Tuesday, November 23, 2004

Copycat's nine lives

Senate passes scaled-back copyright bill

And thank goodness that it's scaled back. As a person with a very large music and video library, I like to make digital copies of some of my collection. I have some movies copied to hard drives as convenient backups, should the originals get damaged or destroyed somehow, and I rip almost all of my music to mp3 format for use on my iPod or to play over my TiVo (home media option).

I can't say that I've never shared music - I have. I don't do it any longer, but it seems to me that the punishment proposed in the copyright bill was way too harsh. 3 years jail time? For a "crime" that's roughly equivalent to speeding, on the morality scale? Heck, speeding can cause physical harm, and song sharing doesn't even do that.

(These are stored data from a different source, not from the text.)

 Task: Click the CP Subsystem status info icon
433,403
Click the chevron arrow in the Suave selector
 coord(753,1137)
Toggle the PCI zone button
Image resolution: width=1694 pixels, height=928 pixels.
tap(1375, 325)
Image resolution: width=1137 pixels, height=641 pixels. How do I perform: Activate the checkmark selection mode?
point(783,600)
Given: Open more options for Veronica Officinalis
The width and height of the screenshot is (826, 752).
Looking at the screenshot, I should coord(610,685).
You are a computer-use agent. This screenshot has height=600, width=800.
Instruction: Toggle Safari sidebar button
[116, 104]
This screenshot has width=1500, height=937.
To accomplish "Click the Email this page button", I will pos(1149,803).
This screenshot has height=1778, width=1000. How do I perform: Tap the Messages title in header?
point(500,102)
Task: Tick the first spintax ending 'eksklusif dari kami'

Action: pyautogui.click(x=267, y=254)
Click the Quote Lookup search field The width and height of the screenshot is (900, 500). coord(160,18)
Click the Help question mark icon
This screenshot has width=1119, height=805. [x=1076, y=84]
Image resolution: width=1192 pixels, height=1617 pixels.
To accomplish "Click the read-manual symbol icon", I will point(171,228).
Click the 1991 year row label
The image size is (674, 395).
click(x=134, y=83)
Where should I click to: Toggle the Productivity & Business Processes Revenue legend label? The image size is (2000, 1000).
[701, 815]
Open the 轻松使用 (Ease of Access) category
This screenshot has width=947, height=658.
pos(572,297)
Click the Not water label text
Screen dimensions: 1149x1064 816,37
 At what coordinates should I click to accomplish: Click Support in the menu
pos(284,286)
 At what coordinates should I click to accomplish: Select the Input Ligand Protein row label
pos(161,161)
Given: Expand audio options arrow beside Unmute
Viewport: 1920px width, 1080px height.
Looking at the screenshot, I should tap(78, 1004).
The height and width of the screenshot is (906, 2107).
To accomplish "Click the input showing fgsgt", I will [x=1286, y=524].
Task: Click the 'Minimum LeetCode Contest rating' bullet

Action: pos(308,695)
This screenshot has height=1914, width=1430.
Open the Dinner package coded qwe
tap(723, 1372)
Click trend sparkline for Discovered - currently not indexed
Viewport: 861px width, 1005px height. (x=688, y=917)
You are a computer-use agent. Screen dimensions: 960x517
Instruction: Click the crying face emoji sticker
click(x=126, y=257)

I understand that making unauthorized copies of music and movies to sell is illegal. In many cases, I feel that it cheats the fans, because the quality suffers so much. Punishment for stealing something with the intent of making a profit is reasonable, it's expected, it's the way things are supposed to work in an ordered society, even - but sharing music for free? An even exchange of entertainment? It's just not the same kind of thing, and I'm glad that the sections of the bill that dealt with punishing file-sharing users were dropped.

Also dropped was a section that would have made it illegal to edit out commercials. *That* was just silly. Companies pay for the advertising, but there is no way on earth that they can make sure that I watch it. Even if it were not edited out, even if my excellent, excellent TiVo (I love that thing more than you can imagine) didn't have a fast-forward button, that would still be the time when I chatted with other people in the room, or went to the bathroom, or flipped through my mail. As it is now, if I see a commercial that looks interesting when I'm fast-forwarding past, I'll stop and watch it. That wouldn't happen if I was out of the room, now, would it? Making it illegal to edit out commercials would have made me frustrated with regular TV, and I would have started watching less and less of it, and I suspect that so would a lot of other people. How much would that help advertisers? Not at all; right in one!

I'll quote the article for the last bit I want to mention:
The bill also shields "family friendly" services like ClearPlay that strip violent or sexually explicit scenes from movies. Hollywood groups say such services violate their copyrighted works by altering them without permission.
Once again, silly. If people want to see movies watered down, let them. I actually think this is a great compromise between people who want their art as real as possible, and people who still want art, but find reality much too messy and imposing. You'd love to show your child a movie like "Saving Private Ryan" in order to demonstrate great patriotism and courage, but you don't want him hearing the naughty words from a program you sanctioned? Use ClearPlay and go, my sheltered friend, and do so with my blessing!